Why Bother With a Hub? The Zigbee Advantage
This sounds complicated, so why would anyone choose a Zigbee lock over a simple Wi-Fi one? There are three powerful reasons:
- Battery Life: This is the most significant advantage. Zigbee was designed from the ground up for low-power operation. A Zigbee lock’s batteries can last for a year or more, while a Wi-Fi lock might only last a few months.
- Network Reliability (Mesh): Zigbee devices create a “mesh network.” Each Zigbee device on your network (like a lightbulb or a smart plug) acts as a repeater, relaying the signal. This means your network gets stronger and more reliable with every device you add, whereas every new Wi-Fi device congests your router.
- True Home Automation: This is the real payoff. A Wi-Fi lock lives in its own app. A Zigbee lock lives in your central hub (like SmartThings). This allows it to “talk” to devices from other brands. You can create powerful automations like:
- “When my Kwikset 914 is unlocked, turn on the Zigbee hallway lights.”
- “When my Kwikset 914 is locked, tell my Ecobee (which is Wi-Fi) to go into ‘Away’ mode.”
- “If the living room smoke detector (which is Z-Wave) goes off, unlock the Kwikset 914.”
This level of cross-device automation is the true promise of a smart home, and it’s something that hub-based systems excel at.

Conclusion: Which Path Is for You?
The choice between a Wi-Fi lock and a Zigbee lock is the most important decision you’ll make.
- Choose Wi-Fi if you want a simple, all-in-one solution to lock and unlock your door from your phone, and you are willing to charge/change batteries more frequently.
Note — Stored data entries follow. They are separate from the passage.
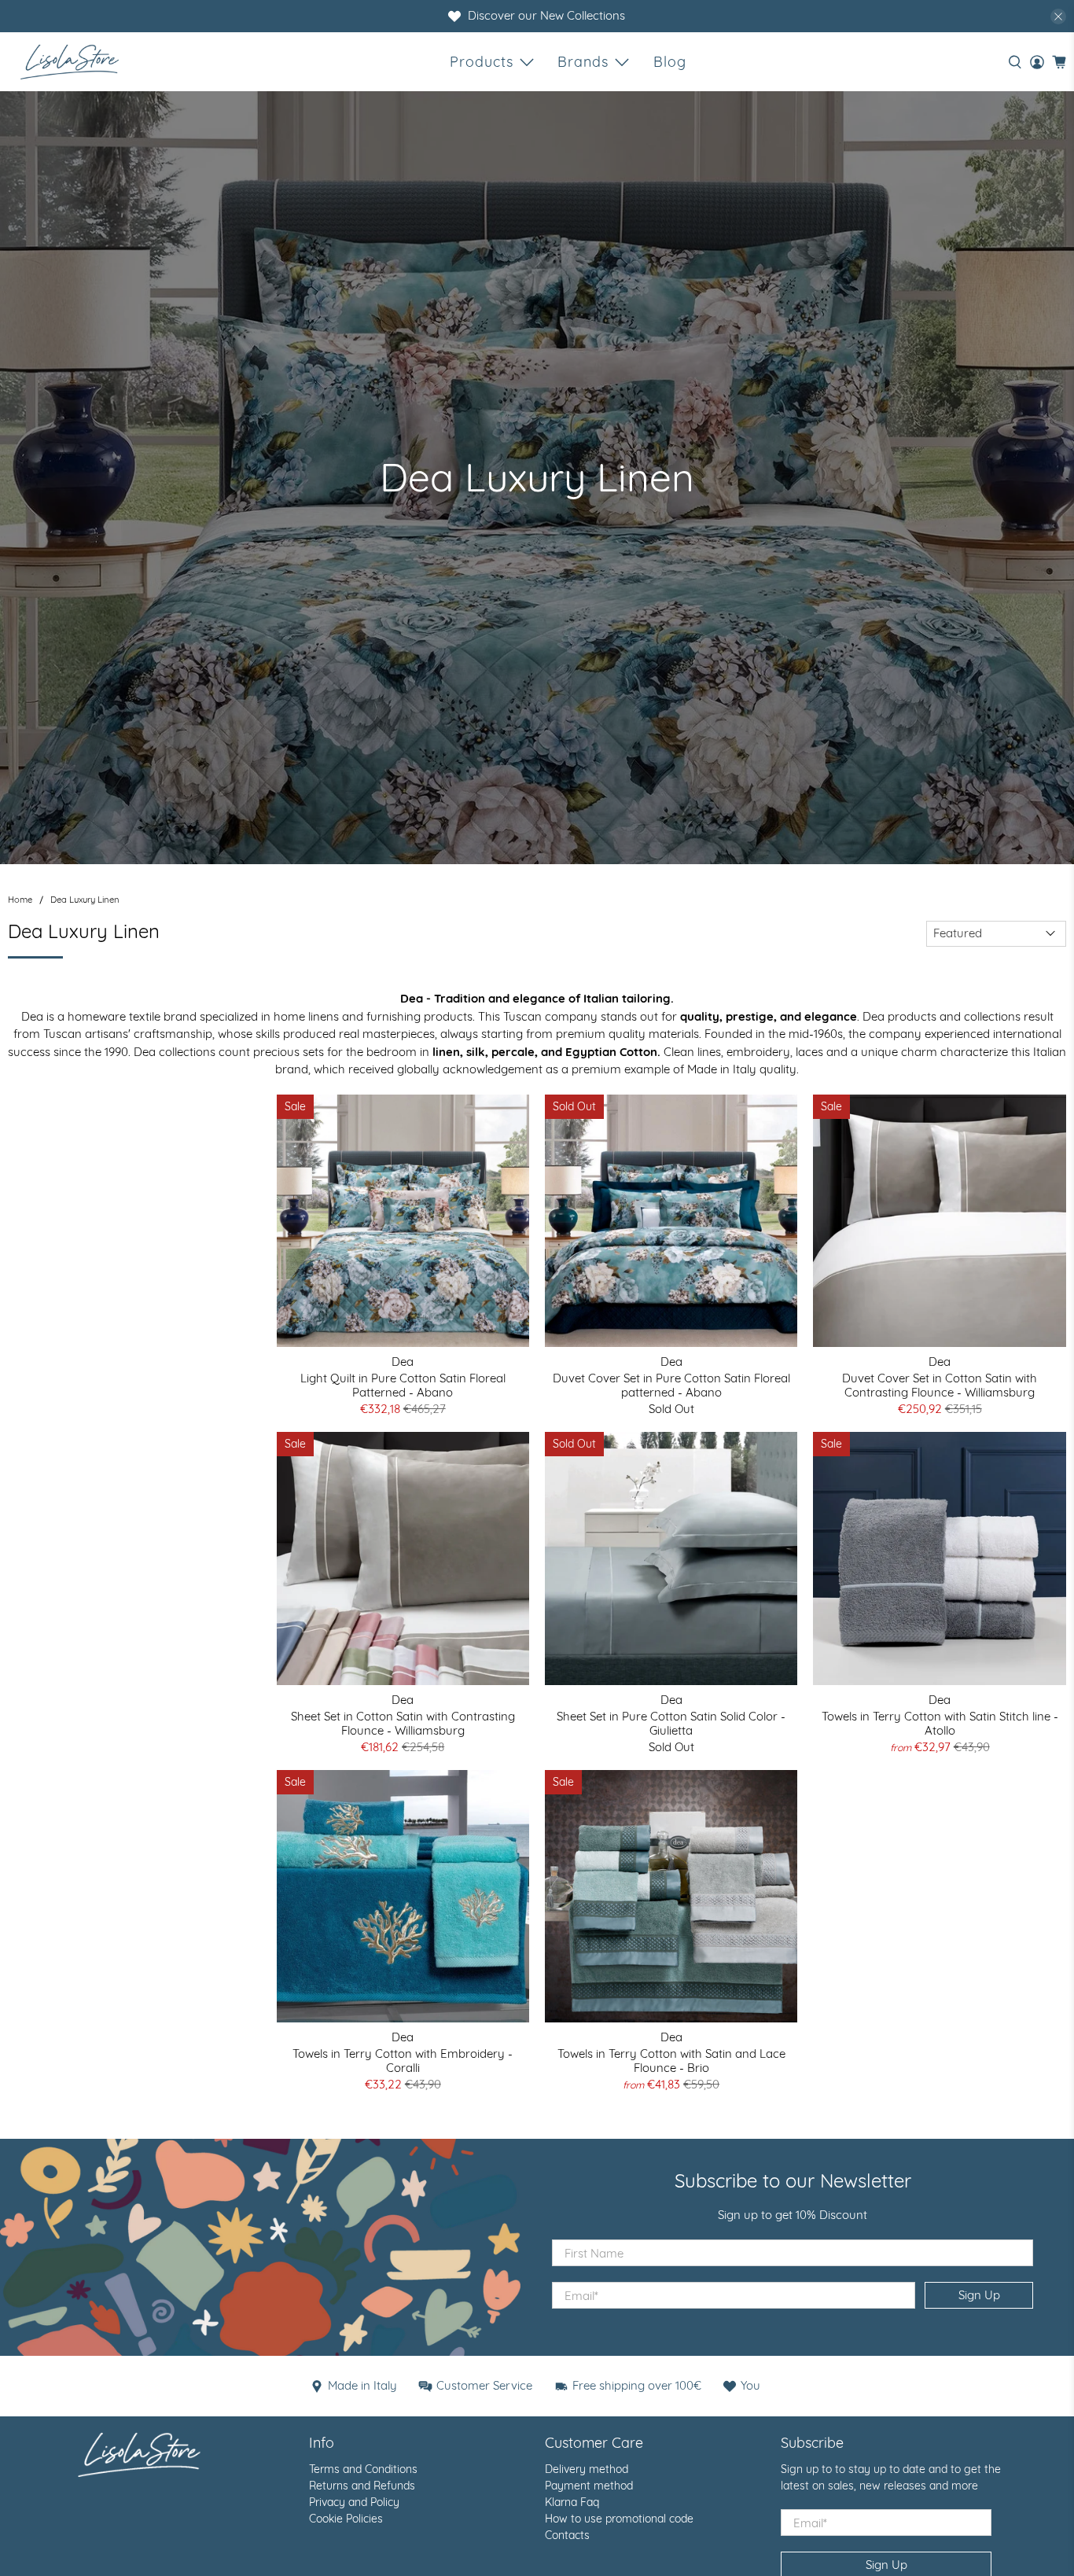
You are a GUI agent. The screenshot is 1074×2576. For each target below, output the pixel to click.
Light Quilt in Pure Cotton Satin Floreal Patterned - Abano (403, 1385)
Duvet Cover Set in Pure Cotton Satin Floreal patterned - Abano (671, 1385)
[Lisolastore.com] (70, 61)
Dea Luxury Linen (85, 900)
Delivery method (586, 2469)
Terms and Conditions (363, 2469)
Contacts (567, 2535)
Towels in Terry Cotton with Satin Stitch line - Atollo (940, 1723)
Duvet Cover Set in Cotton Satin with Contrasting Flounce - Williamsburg (939, 1385)
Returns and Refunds (362, 2485)
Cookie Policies (346, 2519)
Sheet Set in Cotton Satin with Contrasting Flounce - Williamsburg (403, 1723)
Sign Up (979, 2294)
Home (20, 900)
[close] (1058, 16)
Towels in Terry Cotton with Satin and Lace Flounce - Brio (671, 2060)
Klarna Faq (572, 2502)
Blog (669, 62)
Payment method (589, 2485)
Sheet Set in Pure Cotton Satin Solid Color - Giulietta (671, 1723)
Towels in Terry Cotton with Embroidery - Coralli (402, 2060)
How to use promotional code (619, 2519)
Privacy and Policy (354, 2502)
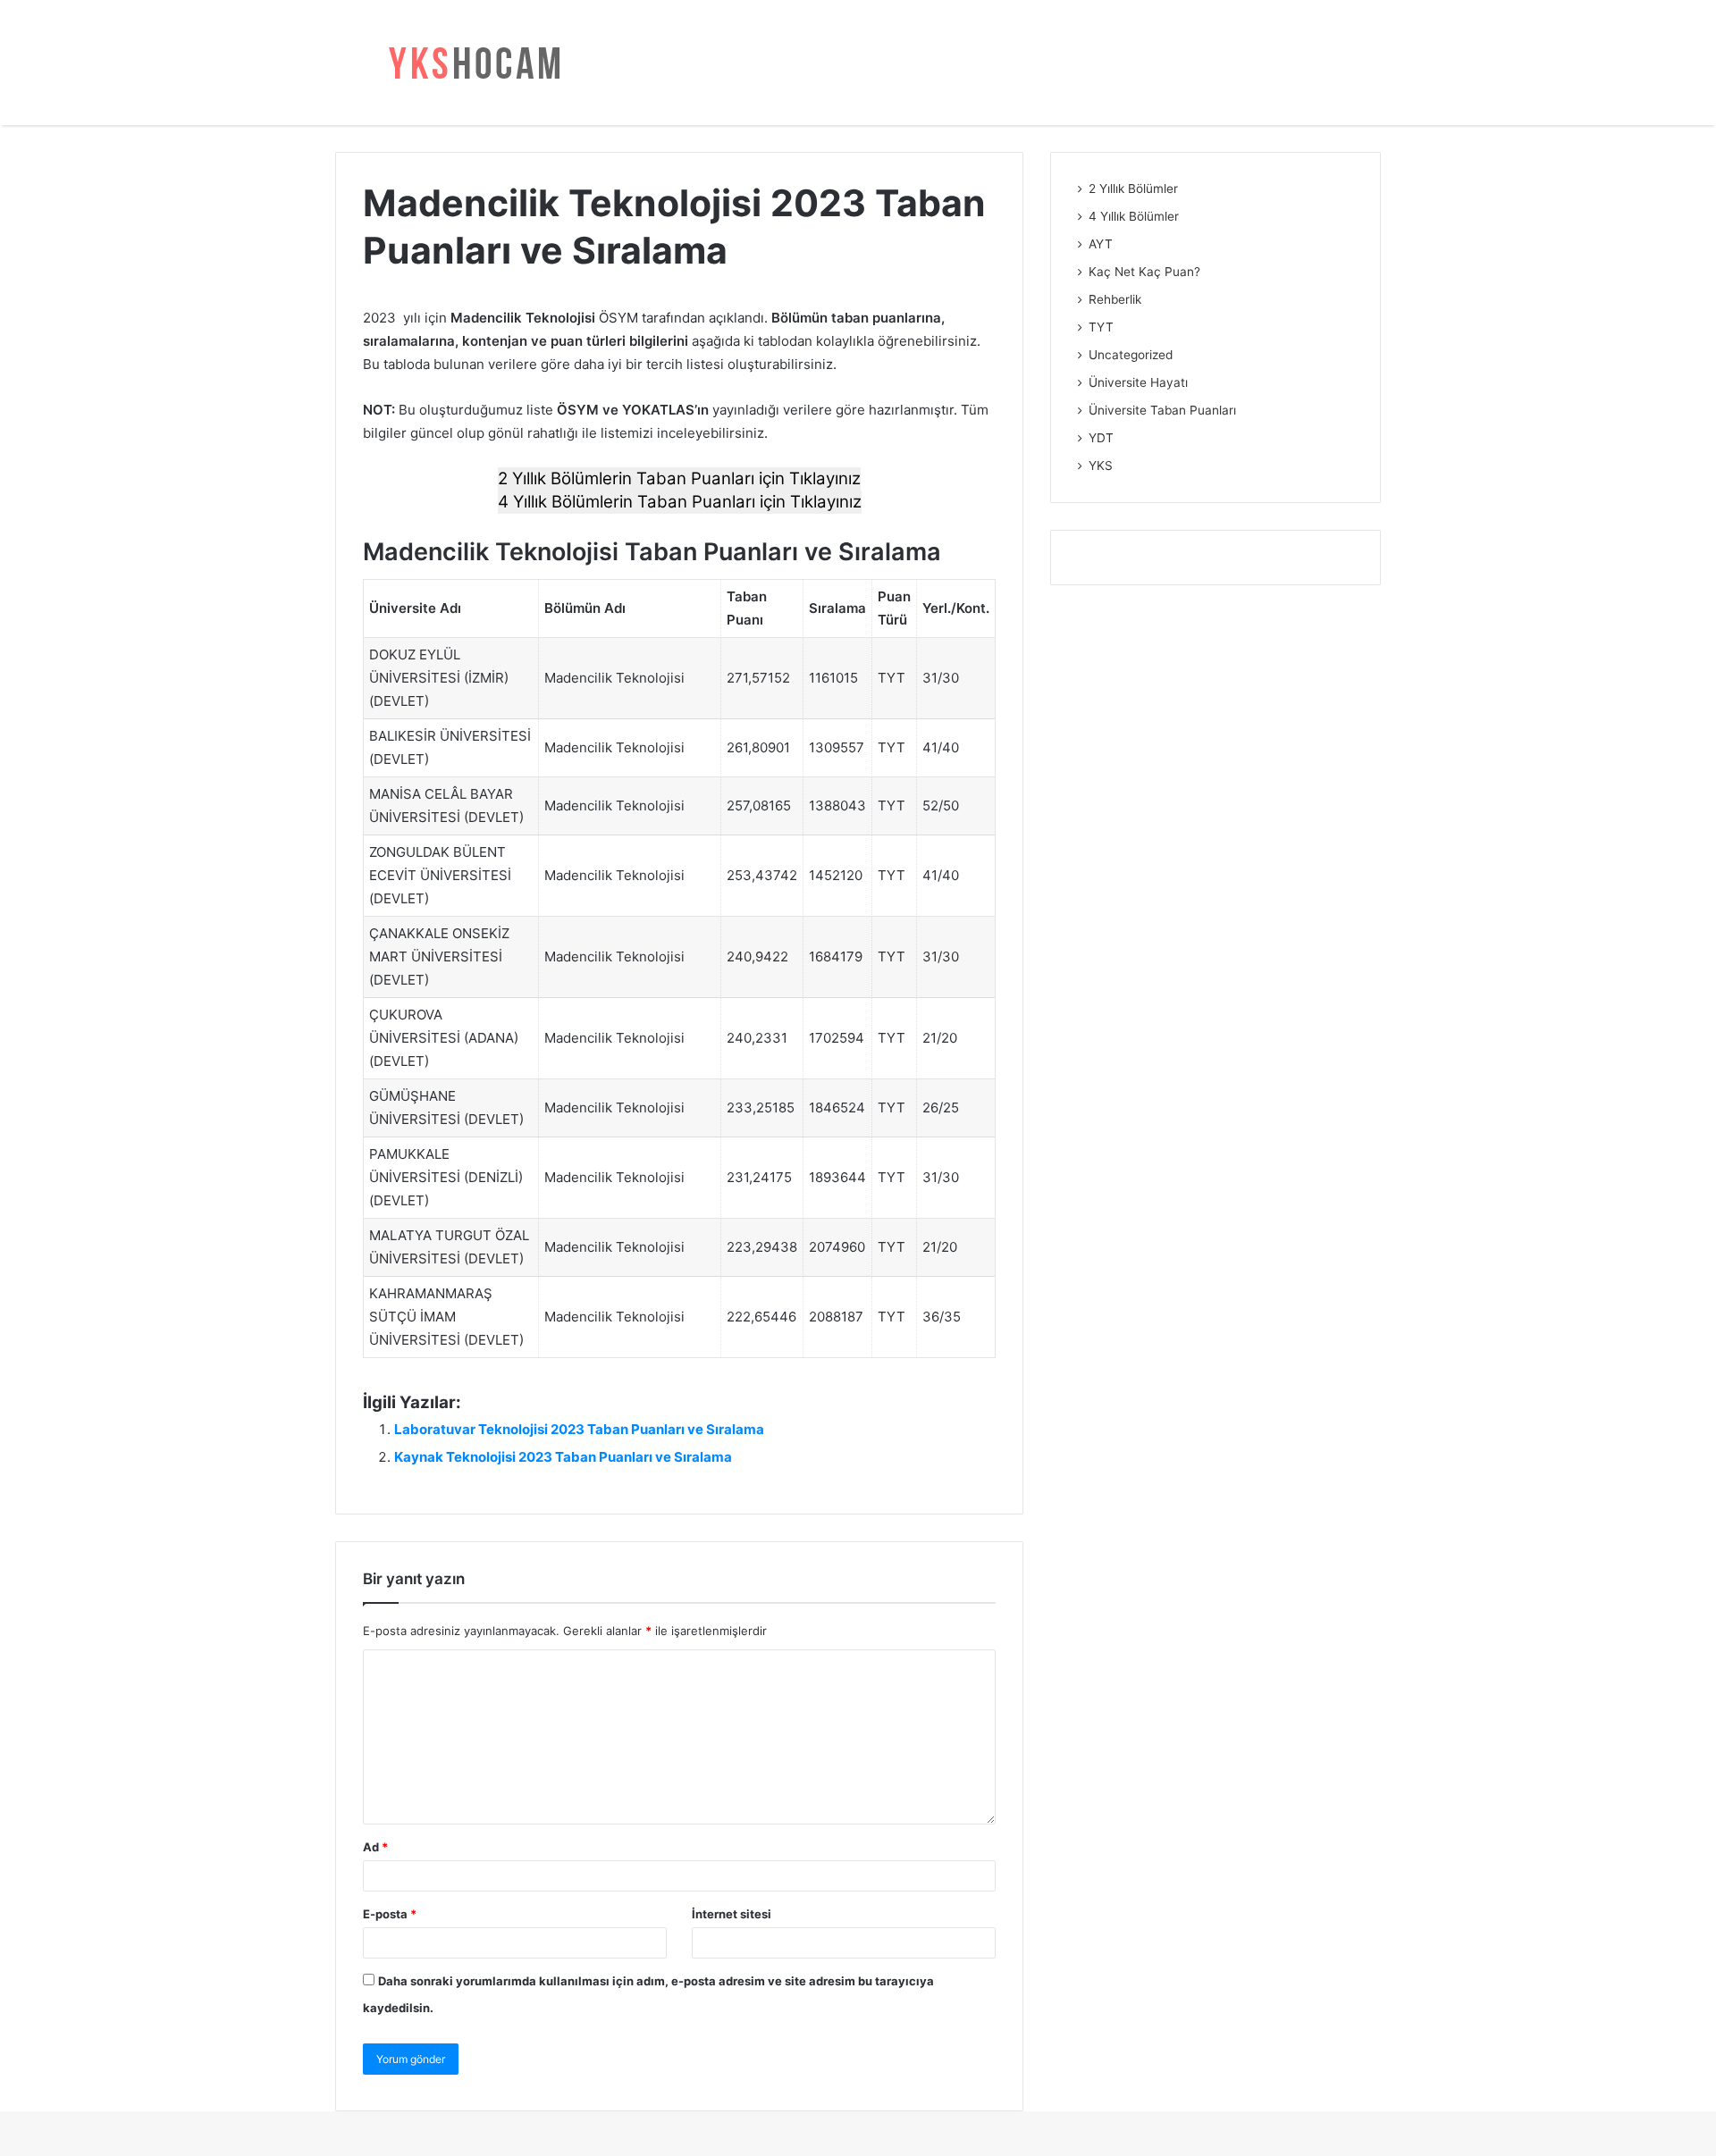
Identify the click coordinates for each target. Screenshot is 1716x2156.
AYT (1101, 244)
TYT (1101, 327)
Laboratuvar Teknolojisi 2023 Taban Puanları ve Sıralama (579, 1429)
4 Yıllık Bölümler (1134, 216)
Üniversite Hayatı (1138, 382)
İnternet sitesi (731, 1914)
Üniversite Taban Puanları (1162, 410)
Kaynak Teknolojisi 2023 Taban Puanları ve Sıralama (563, 1456)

- Choose Zigbee (and a lock like the Kwikset 914 Convert) if you are building a larger, more robust smart home ecosystem, you value long battery life, and you want your lock to trigger other automations.
Just remember: a Zigbee lock is not a standalone device. It’s a component. And as users have discovered, it’s essential to know you need the controller before you buy.